Silicon Valley's 'sickening' capitulation to Trump is a 'tyrant’s best weapon': tech exec

(L-R) Priscilla Chan, Meta CEO Mark Zuckerberg, Lauren Sanchez, businessman Jeff Bezos, Sundar Pichai, and businessman Elon Musk, among other dignitaries, attend Donald Trump's inauguration as the next President of the United States. SHAWN THEW/Pool via REUTERS
Former Google and Apple executive Kim Scott says in an op-ed in The New York Times that watching the intersection between the tech world and President Donald Trump echoes "the pain of watching Russia lose its briefly held freedoms."
Scott, who lived and worked in Russia, says Russia under Putin is "returning to a place of censorship, oppression and fear" — warning the shift strikes too close to home in the United States.
"People who control the social media outlets that so many Americans use to form their political views [paid] homage to Donald Trump at a White House dinner," Scott notes.
She also worries about Trump's handing TikTok "to a consortium of investors that includes companies owned by his billionaire allies" including centibillionaire Larry Ellison and his son David, who most recently became chairman and CEO of Paramount, which controls, among other things, CBS.
The kowtowing of tech execs was most recently seen Thursday, when, following pressure from the Trump administration, Apple removed the ICEBlock app and other similar applications that track Immigration and Customs Enforcement (ICE) agents from its App Store.
And though Scott admits that the situation in the United States is not yet as dire as Russia's, and that we "still do have a free press," she notes, she sees "how fragile our freedom is becoming."
After she moved to Russia in 1990, Scott says "the official Soviet newspaper, Pravda (or “Truth”), was still full of lies. The Russians I knew primarily purchased it to use as toilet paper, which was in short supply" — despite then-president Mikhail Gorbachev's "experiments with freedom of the press" in which "media organizations were no longer forced to publish propaganda."
But 25 years later, president Vladimir Putin "immediately targeted Russia’s newly minted media moguls," Scott writes."It was during this time that my Russian friends began speaking more guardedly and would no longer write anything critical of the regime in email or any unencrypted system."
"How frightening it has been, then, to see the freedoms we always enjoyed come under attack," she says of the current state of affairs in the U.S.
Scott also yearns for her early days in Silicon Valley, where she say she "was proud to work at companies like Apple, Google and Twitter, whose leaders eschewed an elitist, top-down, hierarchical leadership style. My early Silicon Valley bosses urged me to speak truth to power."
But her biggest fear, Scott says, isn't that an "authoritarian president and a small cadre of right-wing tech executives want to take over," but, rather, that "centibillionaires like Mark Zuckerberg and Elon Musk would shift the messages in their social media empires to cater to Mr. Trump."

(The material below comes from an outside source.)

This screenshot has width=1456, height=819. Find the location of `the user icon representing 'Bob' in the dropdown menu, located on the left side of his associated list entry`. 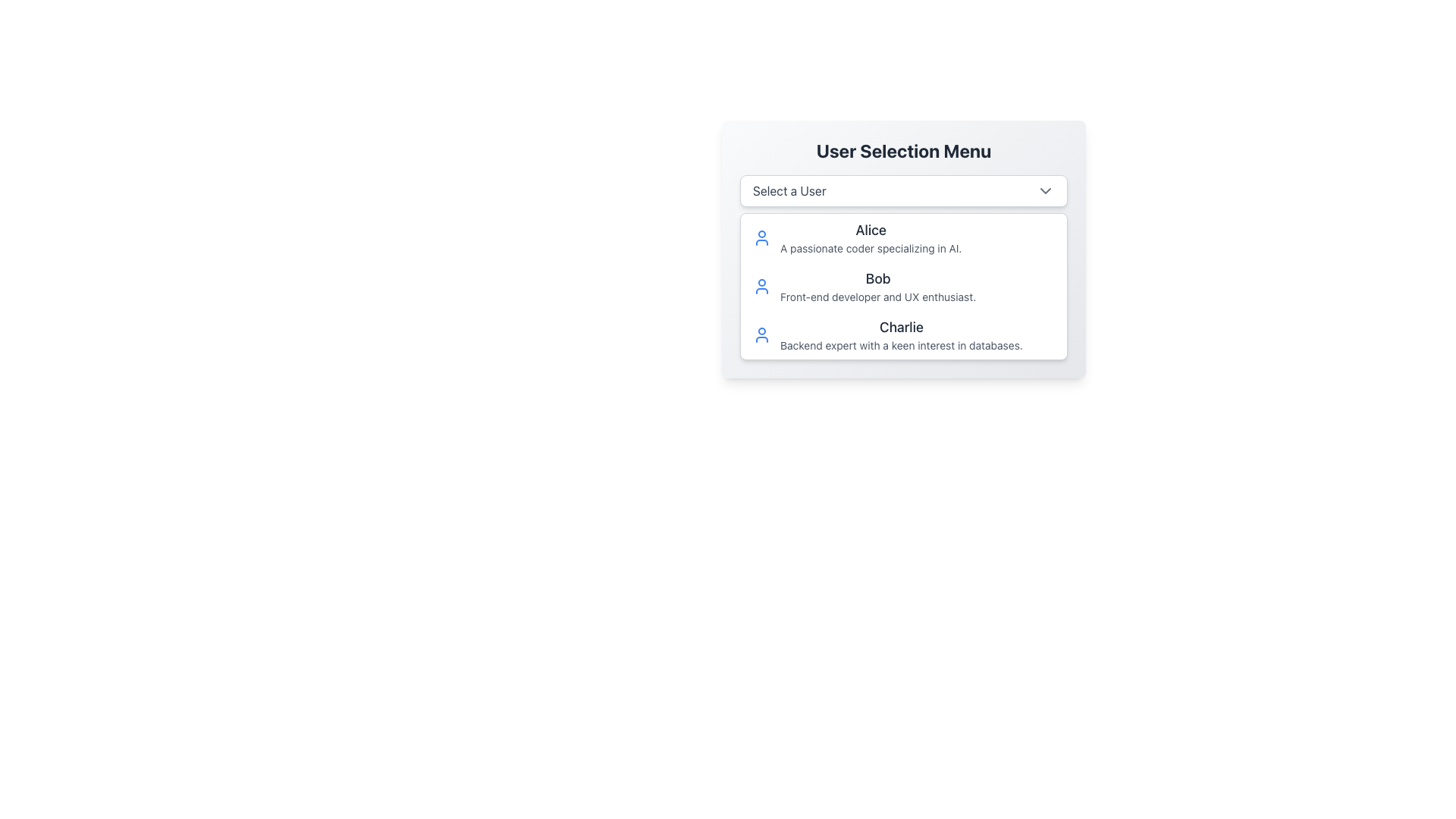

the user icon representing 'Bob' in the dropdown menu, located on the left side of his associated list entry is located at coordinates (761, 287).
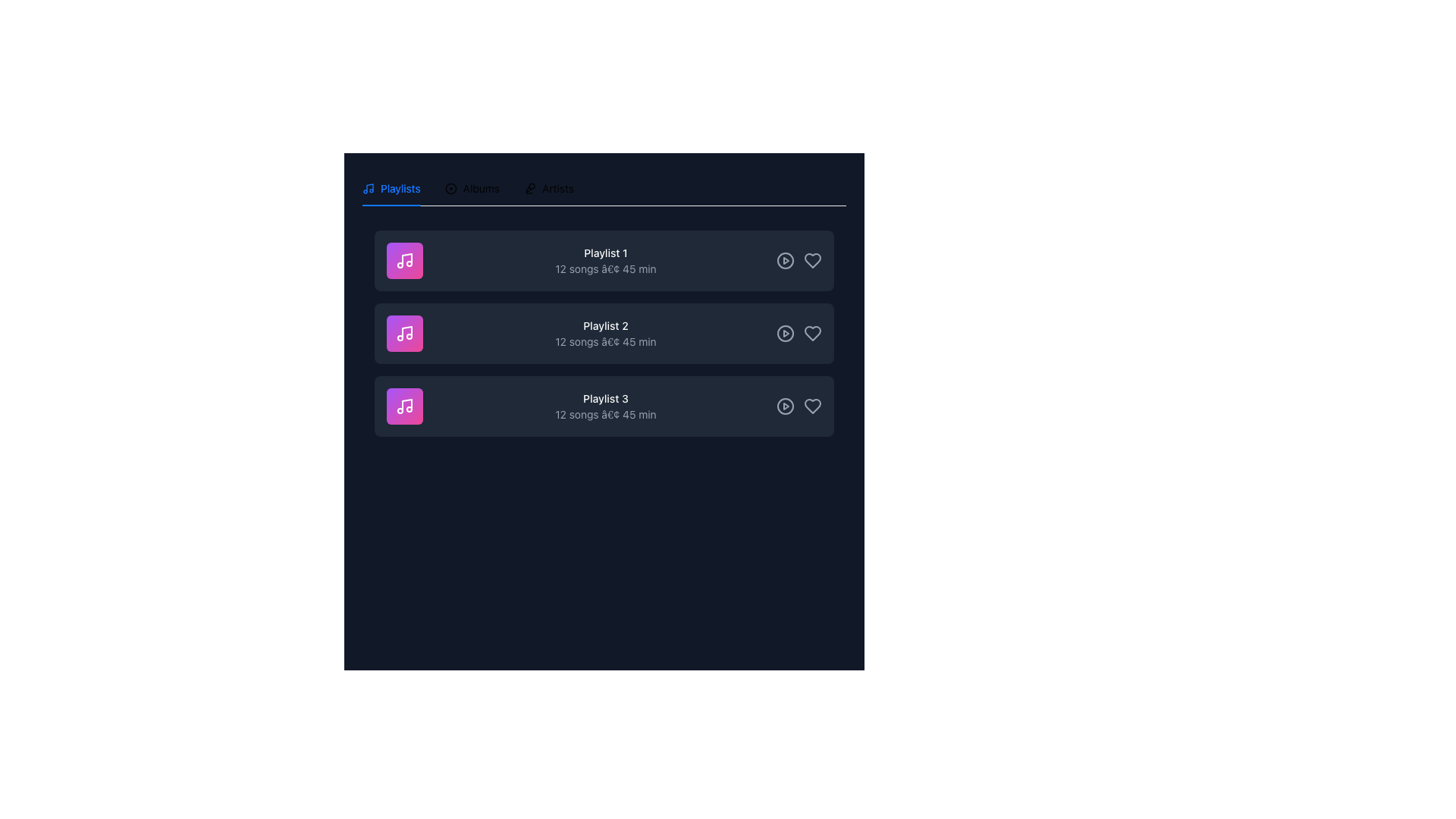  What do you see at coordinates (604, 332) in the screenshot?
I see `the textual display component that serves as a header and subheader for the playlist item, which displays 'Playlist 2' and '12 songs • 45 min.'` at bounding box center [604, 332].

"What is truly surprising is that everyone else — the same people who once believed in the power of technology to strengthen our society and our democracy — is allowing them to get away with it," she adds. "The same Silicon Valley leaders who used to trumpet their anti-authoritarian leadership style have gone ominously quiet."
The silence of these Silicon Valley scions, many who are "looking for a safe harbor" in Portugal and New Zealand, is what's most alarming.
"The risk is in not speaking out, because silence enables future cycles of censorship and fear ... Fear is a tyrant’s best weapon. The people in Silicon Valley who have made fortunes still have a platform and a voice. Now is the time to exercise them, and to stand together in solidarity. Our silence will not protect us," she says.